Create performance benchmarks for key `pgroll` features #408

andrew-farries · 2024-10-16T12:36:52Z

Gather benchmarks data for the following parts of pgroll:

Backfill duration - How long does it take to perform backfill operations on a table of some fixed size (say 10^7 rows)?
Effect of dual writes - What overhead do the up/down triggers incur on UPDATE heavy tables?
read_schema query performance - Benchmark the performance of the read_schema query, run on every DDL statement to capture 'inferred' migrations.
Persist results somewhere so we can see changes over time

Having these benchmarks in place would allow us to measure performance improvements over time and avoid regressions.

The text was updated successfully, but these errors were encountered:

ryanslade · 2024-10-17T09:10:10Z

I'd like to have a go at this.

In a perfect world we'd probably want to run these against every commit, but I imagine they may take a while to run and I don't want to affect the velocity of getting things into main. Maybe a compromise is that we spin up an environment once a day and run the tests against all new commits?

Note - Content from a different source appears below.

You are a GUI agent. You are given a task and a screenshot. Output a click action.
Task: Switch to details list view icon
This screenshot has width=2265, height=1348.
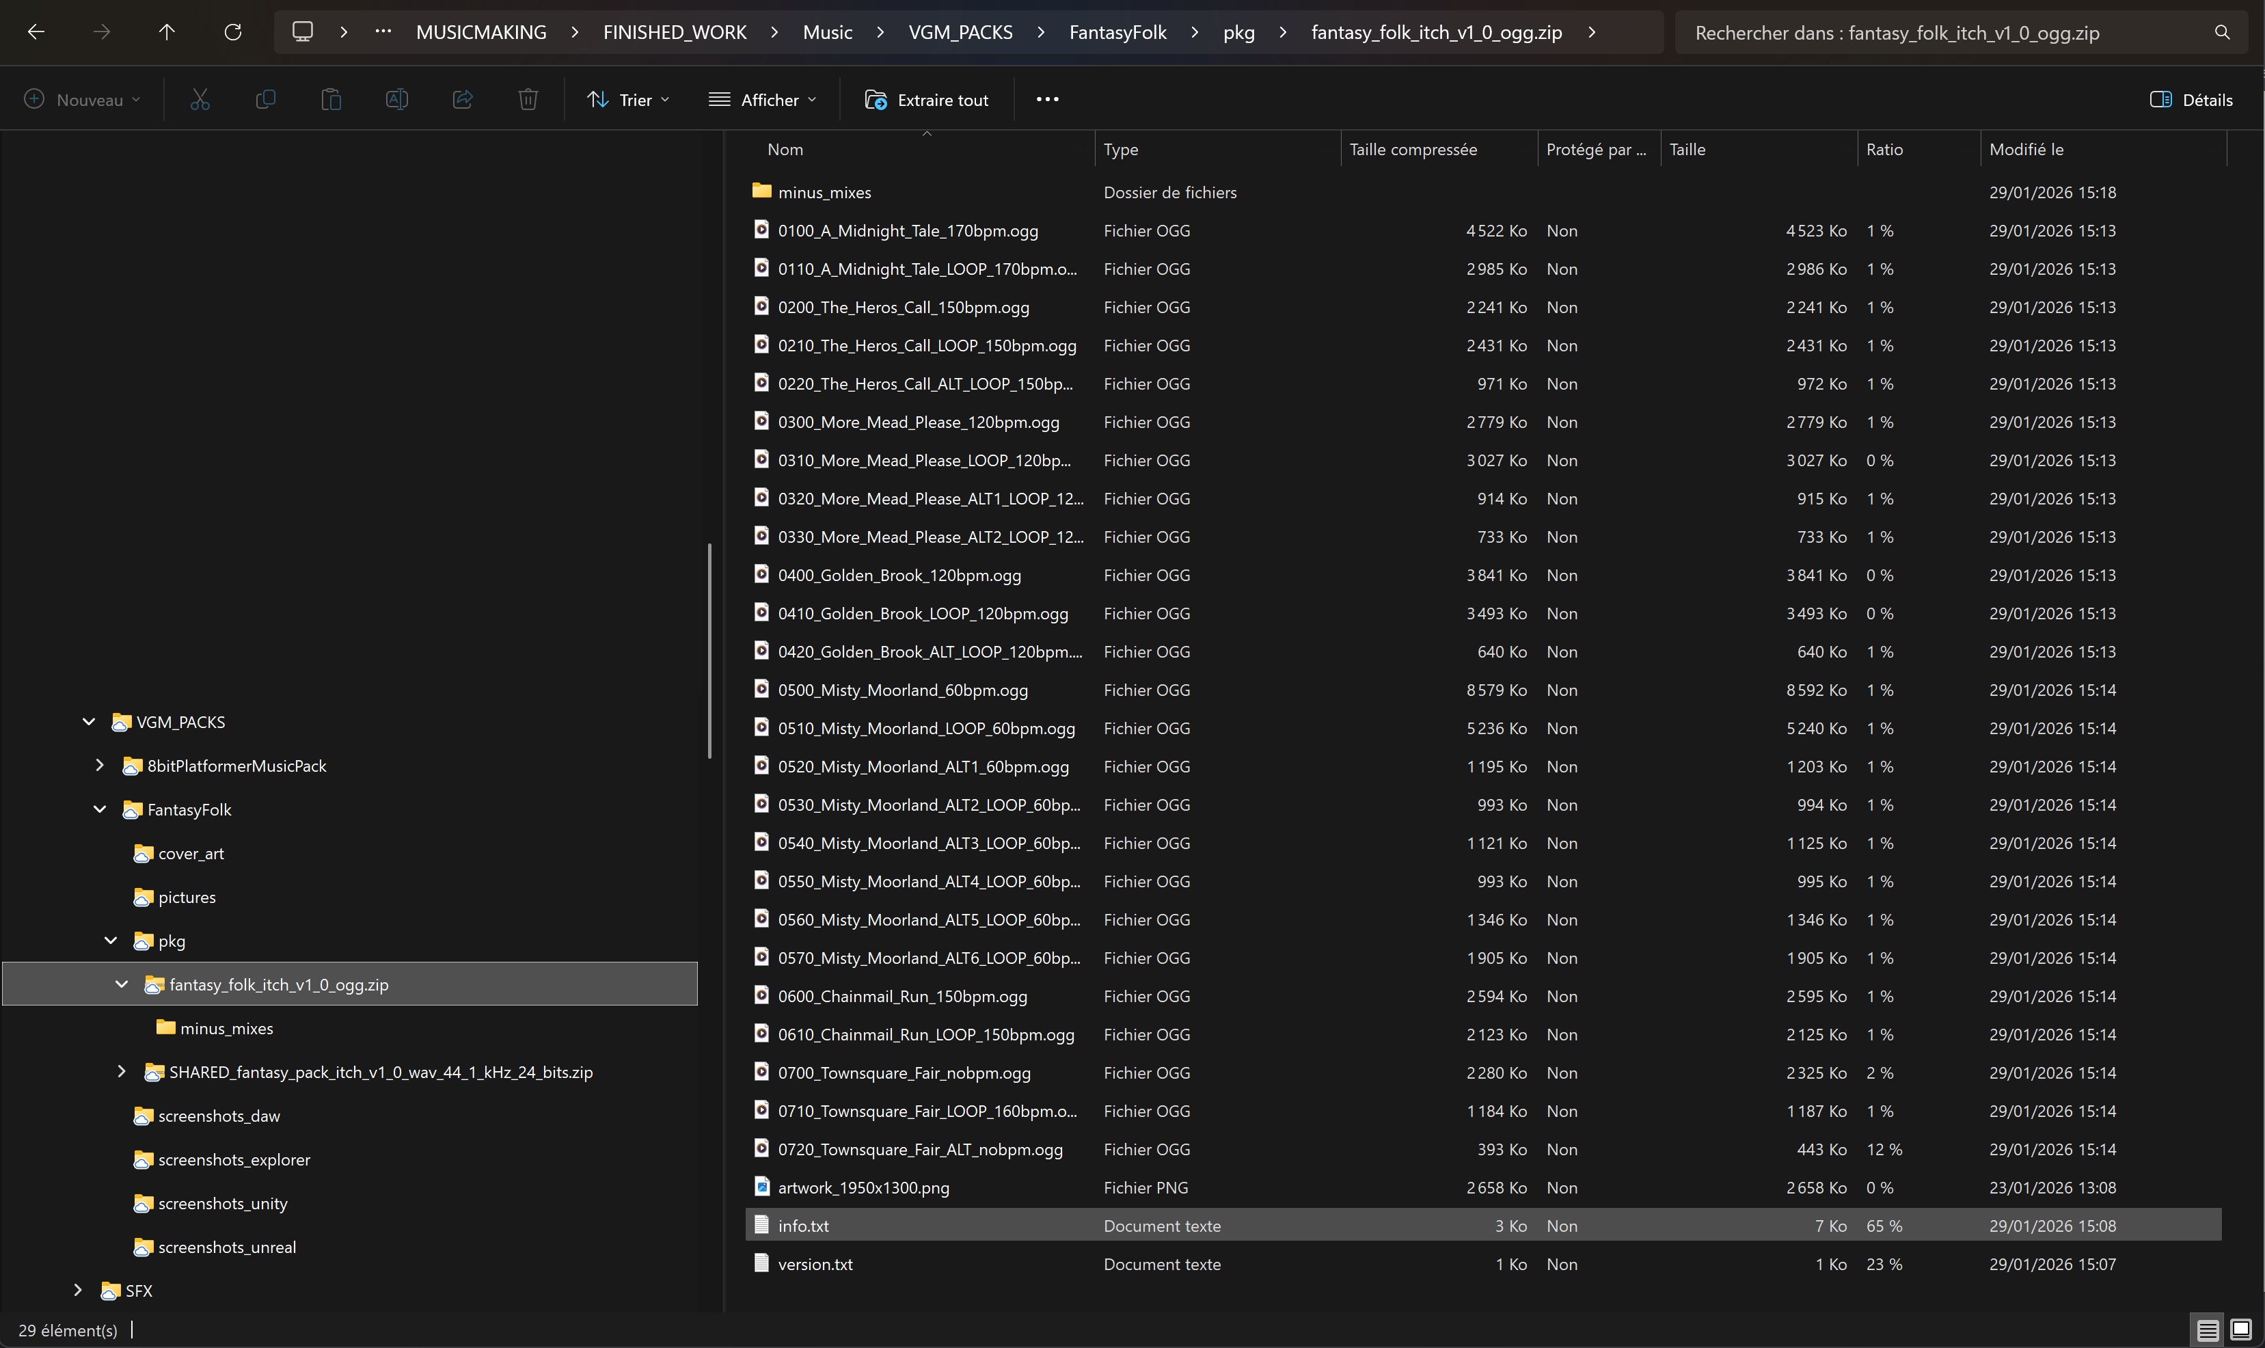2208,1330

Apart from actually writing the benchmarks, we need to decide on a few things:

How often do we run them? I suggest once a day as mentioned above
Where do we run them? I think we may want to spin up a dedicated environment in EC2 so that the results are consistent
Where do we store results? Ideally, since this is an open source project, we may want the results to be public. Perhaps we can upload results to a wiki / docs area in this repo?

Anything else?

andrew-farries · 2024-10-17T09:18:55Z

I think what you suggest is a good start. We want the benchmarks for a couple of reasons:

Guard against performance regressions
Have benchmarks available as part of the public documentation for the repository.

I suggest running the benchmarks as a separate workflow that is automatically run on changes to main and that can also be invoked manually on branches.

A consistent environment in terms of hardware and probably also software (maybe run the benchmarks in a container) is a must too.

Results could be uploaded to object storage and pulled from there into our docs.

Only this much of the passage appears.